Titles and Affiliations

Assistant Professor, Pathology and Laboratory Medicine
American Association for Cancer Research

Research area

Seeking to improve anti-tumor immune response in metastatic breast cancer.

Impact

Breast cancer cells can travel from the site of initial tumor development to other sites in the body, a process called metastasis. Lymph nodes, often the first site of metastatic spread, are abundant in T cells that can kill cancer cells, but cancer cells have developed several ways to escape death by T cells, and many patients do not respond to current immune therapies designed to boost anti-tumor immune response. To eradicate cancer cells, T cells need access to the tumors, and blood vessels play a crucial role in this process. Tumor growth can compress blood vessels, impairing their ability to transport blood and possibly T cell entry. Dr. Jones is working to increase T cell entry into tumors to ultimately enhance anti-tumor immunity and improve survival rates in patients with advanced metastatic breast cancer.

What’s Next 

Dr. Jones has developed models of breast cancer metastasis and has optimized methods to perform long-term imaging of cellular interactions in lymph nodes. He will use these imaging methods to measure whether decompression of lymph node blood vessels enhances T cell entry into nodal tumors. Then, Dr. Jones will measure the ability of genetically engineered cancer-specific T cells to enter and eradicate tumors. His breast cancer model studies will be validated on tissues from breast cancer patients treated with decompression therapies. Finally, he will combine decompression therapy with immune therapy and will measure the impact on metastatic progression. Administering this combination therapy has the potential to improve the killing ability of T cells entering lymph node tumors and decrease tumor burden.
 

Biography

Dennis Jones, PhD is an Assistant Professor of Pathology & Laboratory Medicine at the Boston University School of Medicine. He earned a doctorate in immunobiology at Yale University and completed a postdoctoral fellowship at Massachusetts General Hospital in tumor biology where he focused on the growth of cancer cells in lymph nodes. 
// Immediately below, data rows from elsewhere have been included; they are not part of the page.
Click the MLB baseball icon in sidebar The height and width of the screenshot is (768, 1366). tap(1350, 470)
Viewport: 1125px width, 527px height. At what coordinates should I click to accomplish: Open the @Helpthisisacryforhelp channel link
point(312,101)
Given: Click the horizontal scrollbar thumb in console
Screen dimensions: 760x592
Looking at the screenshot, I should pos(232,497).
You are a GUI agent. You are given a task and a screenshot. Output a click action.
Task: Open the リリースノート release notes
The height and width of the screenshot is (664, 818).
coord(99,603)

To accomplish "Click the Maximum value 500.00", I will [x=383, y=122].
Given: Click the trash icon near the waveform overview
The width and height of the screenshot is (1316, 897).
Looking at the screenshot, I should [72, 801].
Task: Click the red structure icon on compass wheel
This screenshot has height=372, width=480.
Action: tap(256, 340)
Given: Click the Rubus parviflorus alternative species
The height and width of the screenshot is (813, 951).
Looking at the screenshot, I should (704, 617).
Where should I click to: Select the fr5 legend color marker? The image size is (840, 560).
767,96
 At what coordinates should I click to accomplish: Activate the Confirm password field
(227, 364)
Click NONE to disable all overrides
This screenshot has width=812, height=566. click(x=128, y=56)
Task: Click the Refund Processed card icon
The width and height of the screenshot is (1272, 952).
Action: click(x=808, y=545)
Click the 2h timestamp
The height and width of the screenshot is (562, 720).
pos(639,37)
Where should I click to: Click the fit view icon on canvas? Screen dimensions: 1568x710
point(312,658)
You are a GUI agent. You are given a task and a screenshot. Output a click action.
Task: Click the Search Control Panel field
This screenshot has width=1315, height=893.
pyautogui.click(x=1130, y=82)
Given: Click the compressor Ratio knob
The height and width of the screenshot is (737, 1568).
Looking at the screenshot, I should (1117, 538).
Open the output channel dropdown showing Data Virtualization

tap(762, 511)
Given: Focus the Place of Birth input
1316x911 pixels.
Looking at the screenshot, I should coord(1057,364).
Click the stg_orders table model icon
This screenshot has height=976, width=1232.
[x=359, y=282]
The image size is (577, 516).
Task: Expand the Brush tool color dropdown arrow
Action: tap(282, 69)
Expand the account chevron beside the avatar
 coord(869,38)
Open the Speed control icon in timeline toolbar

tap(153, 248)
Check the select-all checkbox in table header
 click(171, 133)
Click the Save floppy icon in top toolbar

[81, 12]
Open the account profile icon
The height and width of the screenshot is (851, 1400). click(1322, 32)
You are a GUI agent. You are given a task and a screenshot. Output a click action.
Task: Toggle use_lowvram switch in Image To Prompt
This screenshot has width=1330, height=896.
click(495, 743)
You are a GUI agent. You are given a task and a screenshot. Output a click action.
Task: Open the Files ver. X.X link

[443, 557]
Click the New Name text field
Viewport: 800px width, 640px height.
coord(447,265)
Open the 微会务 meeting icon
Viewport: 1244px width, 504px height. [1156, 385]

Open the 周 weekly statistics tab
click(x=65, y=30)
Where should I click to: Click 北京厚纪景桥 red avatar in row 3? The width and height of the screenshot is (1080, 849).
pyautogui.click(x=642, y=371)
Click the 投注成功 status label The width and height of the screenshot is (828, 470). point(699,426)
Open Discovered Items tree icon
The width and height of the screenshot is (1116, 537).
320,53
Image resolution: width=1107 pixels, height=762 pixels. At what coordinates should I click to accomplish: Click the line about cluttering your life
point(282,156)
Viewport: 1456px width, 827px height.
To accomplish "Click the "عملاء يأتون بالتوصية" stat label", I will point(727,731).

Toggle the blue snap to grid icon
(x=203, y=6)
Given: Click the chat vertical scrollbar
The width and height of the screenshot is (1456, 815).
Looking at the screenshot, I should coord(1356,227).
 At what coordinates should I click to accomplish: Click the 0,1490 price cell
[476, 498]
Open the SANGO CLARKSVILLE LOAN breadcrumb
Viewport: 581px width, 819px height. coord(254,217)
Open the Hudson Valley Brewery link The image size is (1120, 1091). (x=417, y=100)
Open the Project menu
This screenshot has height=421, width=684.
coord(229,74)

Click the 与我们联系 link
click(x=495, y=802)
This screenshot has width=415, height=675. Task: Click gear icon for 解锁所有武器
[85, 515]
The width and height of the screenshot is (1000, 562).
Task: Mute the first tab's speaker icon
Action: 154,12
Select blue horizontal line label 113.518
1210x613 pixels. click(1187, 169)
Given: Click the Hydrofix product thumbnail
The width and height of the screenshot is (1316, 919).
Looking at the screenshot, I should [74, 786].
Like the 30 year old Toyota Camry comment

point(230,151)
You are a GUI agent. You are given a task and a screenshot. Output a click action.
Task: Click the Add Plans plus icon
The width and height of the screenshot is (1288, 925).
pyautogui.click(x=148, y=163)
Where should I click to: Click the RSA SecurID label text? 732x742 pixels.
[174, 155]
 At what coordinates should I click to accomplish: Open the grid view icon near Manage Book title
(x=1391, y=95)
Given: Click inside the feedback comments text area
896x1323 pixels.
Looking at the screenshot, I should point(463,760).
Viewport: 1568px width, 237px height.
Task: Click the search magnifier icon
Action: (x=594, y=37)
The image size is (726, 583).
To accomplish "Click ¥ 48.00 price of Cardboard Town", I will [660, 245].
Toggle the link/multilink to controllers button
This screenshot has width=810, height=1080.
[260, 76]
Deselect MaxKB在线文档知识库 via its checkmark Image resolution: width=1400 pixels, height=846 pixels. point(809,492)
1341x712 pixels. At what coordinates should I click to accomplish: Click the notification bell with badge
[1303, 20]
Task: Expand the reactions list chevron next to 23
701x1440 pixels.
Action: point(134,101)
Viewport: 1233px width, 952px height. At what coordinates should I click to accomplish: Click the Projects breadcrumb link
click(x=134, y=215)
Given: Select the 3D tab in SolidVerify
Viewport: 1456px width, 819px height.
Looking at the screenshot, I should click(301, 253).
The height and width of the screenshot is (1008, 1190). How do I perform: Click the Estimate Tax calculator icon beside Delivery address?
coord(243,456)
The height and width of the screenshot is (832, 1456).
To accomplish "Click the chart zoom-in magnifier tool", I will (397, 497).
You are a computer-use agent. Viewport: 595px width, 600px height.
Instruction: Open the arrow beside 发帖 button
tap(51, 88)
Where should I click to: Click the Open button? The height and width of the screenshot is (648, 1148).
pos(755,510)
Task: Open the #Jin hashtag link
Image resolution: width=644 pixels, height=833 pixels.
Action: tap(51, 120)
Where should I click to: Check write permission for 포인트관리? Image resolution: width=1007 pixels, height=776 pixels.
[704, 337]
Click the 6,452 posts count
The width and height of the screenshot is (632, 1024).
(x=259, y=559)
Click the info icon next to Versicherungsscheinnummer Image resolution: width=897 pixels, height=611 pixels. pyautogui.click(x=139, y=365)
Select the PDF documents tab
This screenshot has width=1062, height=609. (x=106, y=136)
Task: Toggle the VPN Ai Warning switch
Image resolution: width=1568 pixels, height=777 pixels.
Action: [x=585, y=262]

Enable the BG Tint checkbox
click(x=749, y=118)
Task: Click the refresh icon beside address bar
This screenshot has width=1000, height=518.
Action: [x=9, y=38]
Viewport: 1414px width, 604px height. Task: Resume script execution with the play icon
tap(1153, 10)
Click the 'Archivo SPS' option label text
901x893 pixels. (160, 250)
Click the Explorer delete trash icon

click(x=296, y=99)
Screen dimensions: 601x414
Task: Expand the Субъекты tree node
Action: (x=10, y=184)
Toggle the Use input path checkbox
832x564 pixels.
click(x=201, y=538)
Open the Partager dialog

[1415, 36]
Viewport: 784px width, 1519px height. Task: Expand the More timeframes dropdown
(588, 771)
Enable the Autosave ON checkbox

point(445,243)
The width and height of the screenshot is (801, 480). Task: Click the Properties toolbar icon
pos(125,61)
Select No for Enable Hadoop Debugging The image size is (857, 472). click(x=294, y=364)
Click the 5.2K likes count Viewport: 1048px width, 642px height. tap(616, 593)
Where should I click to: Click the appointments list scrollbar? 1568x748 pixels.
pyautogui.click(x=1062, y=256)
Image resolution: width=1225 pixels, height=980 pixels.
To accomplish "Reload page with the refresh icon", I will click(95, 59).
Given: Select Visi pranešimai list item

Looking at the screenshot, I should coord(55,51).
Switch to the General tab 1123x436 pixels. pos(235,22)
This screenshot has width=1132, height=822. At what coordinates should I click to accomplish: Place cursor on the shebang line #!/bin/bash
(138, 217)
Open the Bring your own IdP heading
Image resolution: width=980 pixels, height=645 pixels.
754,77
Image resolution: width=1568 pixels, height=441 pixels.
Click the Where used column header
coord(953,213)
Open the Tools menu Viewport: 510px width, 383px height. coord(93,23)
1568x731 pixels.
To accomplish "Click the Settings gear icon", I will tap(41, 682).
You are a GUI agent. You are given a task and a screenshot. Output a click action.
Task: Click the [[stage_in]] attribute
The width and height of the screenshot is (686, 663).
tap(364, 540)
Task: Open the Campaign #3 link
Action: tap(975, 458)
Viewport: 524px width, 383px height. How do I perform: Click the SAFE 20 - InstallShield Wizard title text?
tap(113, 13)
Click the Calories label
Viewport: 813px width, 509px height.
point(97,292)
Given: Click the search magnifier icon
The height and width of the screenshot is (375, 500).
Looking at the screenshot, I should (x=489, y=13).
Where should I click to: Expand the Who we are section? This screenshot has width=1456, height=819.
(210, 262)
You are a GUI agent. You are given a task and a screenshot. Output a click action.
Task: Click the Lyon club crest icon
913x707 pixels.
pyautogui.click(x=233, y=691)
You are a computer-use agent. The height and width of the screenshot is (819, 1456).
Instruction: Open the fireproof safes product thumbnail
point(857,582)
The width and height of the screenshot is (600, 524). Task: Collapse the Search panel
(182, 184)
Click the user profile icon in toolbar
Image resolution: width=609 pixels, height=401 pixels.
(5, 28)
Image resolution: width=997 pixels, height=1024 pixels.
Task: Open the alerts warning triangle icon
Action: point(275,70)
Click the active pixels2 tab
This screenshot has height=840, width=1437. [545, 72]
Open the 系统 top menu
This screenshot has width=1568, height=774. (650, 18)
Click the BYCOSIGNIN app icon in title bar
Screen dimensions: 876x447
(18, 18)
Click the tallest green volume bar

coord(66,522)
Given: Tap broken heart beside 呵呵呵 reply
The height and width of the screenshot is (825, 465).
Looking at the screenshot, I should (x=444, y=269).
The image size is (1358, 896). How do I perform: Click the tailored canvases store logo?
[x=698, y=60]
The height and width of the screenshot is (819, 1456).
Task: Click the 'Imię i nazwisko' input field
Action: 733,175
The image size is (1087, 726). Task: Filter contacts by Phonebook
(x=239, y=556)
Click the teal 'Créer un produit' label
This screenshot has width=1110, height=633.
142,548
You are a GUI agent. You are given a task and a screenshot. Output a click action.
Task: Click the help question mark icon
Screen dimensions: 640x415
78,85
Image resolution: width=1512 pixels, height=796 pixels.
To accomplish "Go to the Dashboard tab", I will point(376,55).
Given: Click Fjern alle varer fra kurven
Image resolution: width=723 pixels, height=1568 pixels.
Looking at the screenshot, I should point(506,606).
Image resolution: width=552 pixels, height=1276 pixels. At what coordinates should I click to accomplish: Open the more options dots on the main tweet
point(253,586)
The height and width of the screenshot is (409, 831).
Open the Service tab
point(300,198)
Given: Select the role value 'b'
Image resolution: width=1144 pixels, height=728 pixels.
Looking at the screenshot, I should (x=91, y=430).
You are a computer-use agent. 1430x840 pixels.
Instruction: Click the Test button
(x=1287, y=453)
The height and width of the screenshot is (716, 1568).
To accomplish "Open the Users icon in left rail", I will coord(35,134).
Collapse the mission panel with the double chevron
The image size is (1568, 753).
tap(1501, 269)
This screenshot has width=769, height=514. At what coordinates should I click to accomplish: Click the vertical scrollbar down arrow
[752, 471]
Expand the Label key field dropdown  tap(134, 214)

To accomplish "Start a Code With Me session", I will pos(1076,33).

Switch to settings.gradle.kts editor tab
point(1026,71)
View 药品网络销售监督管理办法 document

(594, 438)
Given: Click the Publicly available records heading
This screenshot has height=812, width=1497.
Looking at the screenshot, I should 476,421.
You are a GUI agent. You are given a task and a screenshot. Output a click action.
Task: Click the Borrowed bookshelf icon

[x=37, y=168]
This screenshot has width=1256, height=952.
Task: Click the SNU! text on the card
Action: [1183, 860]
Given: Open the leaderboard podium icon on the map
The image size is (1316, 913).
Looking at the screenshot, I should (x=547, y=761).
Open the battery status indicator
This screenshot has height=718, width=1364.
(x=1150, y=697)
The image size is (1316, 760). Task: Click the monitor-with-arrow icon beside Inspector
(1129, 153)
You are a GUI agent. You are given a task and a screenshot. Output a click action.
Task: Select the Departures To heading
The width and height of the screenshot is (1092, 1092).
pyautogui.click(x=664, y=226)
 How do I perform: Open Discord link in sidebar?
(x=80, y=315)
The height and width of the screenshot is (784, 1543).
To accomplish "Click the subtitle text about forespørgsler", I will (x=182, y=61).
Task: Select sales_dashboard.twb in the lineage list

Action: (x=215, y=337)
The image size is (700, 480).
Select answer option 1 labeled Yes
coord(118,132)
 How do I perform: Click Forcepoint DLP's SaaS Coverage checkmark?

Dr. Jones’ laboratory at Boston University School of Medicine focuses on delineating the mechanisms by which breast cancers evade immune surveillance in lymph nodes and metastasize to distant organs. Dr. Jones has won numerous awards, including the AACR Minority and Minority-serving Institution Faculty Scholar in Cancer Research Award, a STAT Wunderkind, and an NIH Transition Career Development Award (K22).